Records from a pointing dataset
"""

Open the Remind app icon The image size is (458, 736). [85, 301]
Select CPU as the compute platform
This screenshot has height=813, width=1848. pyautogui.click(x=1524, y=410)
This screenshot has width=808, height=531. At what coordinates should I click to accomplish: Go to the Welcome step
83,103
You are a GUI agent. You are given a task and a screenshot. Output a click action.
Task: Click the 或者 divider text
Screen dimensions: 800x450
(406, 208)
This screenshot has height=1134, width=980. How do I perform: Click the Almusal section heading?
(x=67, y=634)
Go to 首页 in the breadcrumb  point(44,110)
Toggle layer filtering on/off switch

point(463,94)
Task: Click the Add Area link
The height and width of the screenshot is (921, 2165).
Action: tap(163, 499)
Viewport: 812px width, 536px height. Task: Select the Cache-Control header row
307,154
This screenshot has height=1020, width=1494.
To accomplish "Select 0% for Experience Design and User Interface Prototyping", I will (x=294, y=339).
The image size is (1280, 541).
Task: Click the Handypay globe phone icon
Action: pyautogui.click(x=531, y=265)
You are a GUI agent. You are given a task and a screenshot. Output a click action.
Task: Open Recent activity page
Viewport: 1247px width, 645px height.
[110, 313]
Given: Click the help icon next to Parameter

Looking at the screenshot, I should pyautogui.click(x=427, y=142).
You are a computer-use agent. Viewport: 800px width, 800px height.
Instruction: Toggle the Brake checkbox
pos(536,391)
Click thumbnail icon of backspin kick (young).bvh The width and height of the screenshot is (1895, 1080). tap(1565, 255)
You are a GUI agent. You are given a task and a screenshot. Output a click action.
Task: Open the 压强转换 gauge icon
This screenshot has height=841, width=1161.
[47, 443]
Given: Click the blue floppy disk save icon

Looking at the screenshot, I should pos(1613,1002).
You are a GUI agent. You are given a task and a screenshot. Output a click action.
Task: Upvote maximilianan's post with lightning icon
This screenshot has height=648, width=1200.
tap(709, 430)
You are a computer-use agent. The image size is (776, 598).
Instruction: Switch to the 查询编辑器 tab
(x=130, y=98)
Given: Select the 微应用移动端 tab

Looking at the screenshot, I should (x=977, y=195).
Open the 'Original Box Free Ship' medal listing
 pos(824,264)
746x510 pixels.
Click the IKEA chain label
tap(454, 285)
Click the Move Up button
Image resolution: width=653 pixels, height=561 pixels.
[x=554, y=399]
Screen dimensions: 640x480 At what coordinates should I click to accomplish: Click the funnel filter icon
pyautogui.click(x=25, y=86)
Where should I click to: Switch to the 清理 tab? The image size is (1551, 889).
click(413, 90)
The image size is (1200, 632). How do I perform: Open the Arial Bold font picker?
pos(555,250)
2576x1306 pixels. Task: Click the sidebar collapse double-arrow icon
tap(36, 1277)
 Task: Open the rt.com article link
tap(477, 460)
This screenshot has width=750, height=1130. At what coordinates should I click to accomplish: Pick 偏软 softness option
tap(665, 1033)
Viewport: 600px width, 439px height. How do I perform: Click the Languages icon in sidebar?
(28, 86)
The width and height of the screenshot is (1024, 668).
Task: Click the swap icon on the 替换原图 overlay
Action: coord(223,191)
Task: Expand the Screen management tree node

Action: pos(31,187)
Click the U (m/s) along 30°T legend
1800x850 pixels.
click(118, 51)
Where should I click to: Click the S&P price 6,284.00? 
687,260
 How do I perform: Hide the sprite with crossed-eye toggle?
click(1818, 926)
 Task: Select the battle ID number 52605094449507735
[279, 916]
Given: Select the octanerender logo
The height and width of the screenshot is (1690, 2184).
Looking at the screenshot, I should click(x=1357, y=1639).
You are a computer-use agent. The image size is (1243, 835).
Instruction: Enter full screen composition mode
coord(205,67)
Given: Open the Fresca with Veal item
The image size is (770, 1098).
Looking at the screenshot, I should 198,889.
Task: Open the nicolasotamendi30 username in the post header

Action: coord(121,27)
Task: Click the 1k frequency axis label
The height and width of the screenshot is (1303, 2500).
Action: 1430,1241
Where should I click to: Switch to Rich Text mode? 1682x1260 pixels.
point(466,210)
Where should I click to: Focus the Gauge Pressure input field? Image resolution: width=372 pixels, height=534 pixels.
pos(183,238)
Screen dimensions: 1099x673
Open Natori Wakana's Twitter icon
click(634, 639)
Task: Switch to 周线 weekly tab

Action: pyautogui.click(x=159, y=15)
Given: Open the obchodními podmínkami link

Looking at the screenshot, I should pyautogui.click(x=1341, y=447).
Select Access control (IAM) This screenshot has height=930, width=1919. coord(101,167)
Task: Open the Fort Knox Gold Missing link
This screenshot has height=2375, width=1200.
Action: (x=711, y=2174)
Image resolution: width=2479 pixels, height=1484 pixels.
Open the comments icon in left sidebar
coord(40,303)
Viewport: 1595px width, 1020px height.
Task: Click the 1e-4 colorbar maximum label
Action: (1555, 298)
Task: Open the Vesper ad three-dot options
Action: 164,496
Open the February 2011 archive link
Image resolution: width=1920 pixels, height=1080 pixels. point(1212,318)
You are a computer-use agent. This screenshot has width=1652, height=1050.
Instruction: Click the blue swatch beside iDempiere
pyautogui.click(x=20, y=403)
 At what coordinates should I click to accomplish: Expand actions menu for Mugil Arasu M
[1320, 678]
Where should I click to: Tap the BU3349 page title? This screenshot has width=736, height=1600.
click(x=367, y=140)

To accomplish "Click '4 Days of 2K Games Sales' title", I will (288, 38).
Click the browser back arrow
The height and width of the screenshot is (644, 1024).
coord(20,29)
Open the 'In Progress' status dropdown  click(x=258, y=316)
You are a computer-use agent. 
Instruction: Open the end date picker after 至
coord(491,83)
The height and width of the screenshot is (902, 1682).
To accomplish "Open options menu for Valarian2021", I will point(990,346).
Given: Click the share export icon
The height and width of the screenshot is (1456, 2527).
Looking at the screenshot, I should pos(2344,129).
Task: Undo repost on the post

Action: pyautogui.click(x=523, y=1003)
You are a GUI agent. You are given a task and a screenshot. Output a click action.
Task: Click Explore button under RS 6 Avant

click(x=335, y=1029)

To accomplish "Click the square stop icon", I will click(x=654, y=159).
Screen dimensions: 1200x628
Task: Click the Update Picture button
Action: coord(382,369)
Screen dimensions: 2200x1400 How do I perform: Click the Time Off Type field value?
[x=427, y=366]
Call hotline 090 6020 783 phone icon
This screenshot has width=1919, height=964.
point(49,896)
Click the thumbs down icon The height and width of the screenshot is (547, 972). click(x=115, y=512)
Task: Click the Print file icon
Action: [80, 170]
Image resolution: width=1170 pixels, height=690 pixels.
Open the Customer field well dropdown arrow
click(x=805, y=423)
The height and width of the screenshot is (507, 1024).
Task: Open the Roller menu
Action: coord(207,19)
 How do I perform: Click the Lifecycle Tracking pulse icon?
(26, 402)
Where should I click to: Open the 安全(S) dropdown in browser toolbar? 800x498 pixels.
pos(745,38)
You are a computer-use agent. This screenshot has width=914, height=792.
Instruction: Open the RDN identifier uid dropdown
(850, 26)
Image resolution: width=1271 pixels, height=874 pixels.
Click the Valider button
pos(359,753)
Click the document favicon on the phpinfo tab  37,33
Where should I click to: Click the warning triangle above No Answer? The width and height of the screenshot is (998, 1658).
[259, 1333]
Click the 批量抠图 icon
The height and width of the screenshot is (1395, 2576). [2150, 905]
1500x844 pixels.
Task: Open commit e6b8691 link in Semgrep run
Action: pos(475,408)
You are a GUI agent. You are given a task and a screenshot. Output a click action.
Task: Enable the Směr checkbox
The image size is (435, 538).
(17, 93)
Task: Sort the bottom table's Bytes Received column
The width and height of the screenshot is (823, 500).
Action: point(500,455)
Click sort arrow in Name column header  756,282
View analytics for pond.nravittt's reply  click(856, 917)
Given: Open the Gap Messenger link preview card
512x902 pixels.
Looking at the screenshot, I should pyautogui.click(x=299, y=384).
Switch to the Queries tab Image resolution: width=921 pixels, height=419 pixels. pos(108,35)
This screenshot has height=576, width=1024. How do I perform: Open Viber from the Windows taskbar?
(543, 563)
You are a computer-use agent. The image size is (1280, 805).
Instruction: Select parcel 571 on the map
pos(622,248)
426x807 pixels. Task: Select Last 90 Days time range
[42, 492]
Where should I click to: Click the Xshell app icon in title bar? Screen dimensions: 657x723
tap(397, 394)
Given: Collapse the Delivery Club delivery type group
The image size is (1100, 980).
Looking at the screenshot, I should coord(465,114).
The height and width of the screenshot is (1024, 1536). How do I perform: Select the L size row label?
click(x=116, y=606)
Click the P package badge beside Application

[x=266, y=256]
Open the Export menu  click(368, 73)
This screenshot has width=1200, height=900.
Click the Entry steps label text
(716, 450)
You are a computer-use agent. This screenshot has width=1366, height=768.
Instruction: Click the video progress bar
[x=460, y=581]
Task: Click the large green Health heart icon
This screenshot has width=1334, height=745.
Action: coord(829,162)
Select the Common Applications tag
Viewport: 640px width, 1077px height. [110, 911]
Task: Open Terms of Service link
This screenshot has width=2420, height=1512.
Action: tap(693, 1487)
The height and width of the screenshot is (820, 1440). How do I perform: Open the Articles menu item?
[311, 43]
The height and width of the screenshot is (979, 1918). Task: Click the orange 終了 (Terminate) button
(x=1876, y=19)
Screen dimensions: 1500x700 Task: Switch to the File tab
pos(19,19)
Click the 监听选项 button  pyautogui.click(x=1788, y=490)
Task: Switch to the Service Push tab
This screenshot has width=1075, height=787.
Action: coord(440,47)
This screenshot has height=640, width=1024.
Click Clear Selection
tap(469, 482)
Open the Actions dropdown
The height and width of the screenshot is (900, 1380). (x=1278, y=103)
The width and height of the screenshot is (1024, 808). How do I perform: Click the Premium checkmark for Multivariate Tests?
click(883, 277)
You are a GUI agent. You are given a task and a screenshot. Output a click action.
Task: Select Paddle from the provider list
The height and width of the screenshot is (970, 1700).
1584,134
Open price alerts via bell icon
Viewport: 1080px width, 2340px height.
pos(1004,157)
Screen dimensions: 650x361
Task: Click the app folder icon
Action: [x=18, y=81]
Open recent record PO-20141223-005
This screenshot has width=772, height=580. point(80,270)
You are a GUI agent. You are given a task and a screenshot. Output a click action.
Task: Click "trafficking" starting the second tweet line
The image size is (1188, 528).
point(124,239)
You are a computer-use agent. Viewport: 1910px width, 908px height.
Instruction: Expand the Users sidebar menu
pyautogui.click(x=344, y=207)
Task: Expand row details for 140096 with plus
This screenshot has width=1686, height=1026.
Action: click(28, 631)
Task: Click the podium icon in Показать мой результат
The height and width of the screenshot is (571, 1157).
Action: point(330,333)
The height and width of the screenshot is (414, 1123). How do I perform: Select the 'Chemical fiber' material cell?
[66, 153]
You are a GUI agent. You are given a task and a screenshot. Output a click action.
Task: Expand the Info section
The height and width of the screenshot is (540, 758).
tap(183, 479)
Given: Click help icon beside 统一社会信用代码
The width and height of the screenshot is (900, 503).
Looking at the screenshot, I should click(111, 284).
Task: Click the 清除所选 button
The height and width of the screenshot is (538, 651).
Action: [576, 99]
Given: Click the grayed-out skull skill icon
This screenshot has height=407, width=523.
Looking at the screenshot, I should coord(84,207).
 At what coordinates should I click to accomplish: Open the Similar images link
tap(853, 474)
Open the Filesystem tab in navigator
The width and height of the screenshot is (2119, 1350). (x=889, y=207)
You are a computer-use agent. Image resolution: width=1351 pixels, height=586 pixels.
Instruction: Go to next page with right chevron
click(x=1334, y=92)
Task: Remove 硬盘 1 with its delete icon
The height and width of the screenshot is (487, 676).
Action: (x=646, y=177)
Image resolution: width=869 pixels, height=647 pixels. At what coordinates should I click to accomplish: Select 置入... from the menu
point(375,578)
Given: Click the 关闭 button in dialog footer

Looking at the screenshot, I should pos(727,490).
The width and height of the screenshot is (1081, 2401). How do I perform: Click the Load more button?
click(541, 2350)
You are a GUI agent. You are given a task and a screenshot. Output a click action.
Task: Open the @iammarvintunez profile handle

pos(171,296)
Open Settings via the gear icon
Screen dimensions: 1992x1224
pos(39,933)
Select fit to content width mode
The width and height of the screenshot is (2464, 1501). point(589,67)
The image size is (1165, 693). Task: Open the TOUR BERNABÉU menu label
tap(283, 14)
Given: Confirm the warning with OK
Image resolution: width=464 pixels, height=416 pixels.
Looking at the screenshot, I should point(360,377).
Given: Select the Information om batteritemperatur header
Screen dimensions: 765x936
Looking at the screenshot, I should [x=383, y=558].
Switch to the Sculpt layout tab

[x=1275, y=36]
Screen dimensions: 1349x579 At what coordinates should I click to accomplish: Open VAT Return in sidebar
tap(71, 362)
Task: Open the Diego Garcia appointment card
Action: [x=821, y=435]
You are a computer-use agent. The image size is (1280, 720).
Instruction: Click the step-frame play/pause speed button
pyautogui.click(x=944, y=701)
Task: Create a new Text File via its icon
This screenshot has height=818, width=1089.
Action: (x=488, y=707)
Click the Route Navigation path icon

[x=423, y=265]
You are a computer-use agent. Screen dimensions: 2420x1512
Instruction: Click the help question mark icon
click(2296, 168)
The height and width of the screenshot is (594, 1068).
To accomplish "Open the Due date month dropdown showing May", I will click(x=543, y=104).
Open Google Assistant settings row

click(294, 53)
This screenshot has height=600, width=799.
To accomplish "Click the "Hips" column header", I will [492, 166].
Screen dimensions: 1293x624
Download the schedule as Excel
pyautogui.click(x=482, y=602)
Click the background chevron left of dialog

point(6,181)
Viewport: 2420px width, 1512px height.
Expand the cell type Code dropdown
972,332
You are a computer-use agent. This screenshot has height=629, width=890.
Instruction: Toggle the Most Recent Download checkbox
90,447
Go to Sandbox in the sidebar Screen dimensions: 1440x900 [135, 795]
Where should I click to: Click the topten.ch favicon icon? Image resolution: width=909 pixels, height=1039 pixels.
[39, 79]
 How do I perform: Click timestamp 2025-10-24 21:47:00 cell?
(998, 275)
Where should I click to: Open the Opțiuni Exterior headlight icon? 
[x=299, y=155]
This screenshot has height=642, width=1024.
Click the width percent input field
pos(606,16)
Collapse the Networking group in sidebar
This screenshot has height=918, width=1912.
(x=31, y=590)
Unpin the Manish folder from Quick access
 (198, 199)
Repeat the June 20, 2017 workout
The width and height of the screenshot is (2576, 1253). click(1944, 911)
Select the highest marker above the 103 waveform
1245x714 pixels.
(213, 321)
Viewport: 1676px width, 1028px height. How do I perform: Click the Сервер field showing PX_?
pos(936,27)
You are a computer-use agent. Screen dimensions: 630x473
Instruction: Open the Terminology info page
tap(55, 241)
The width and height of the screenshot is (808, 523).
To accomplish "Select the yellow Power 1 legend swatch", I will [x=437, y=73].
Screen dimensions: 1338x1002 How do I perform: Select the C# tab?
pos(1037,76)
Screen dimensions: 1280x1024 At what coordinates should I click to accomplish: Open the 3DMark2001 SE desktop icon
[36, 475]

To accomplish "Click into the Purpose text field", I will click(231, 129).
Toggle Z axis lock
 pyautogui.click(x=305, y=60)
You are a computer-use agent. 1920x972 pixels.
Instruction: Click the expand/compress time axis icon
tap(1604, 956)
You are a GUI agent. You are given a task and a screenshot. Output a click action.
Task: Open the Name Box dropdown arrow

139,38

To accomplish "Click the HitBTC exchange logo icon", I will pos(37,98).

"""

* **Work to complete**
Render the lines above as a numbered list, starting at the line containing "Given: Collapse the" and ending at the line containing "Looking at the screenshot, I should coord(465,114).". Omit any blank lines.

* **Exercise output**
1. Given: Collapse the Delivery Club delivery type group
2. The image size is (1100, 980).
3. Looking at the screenshot, I should coord(465,114).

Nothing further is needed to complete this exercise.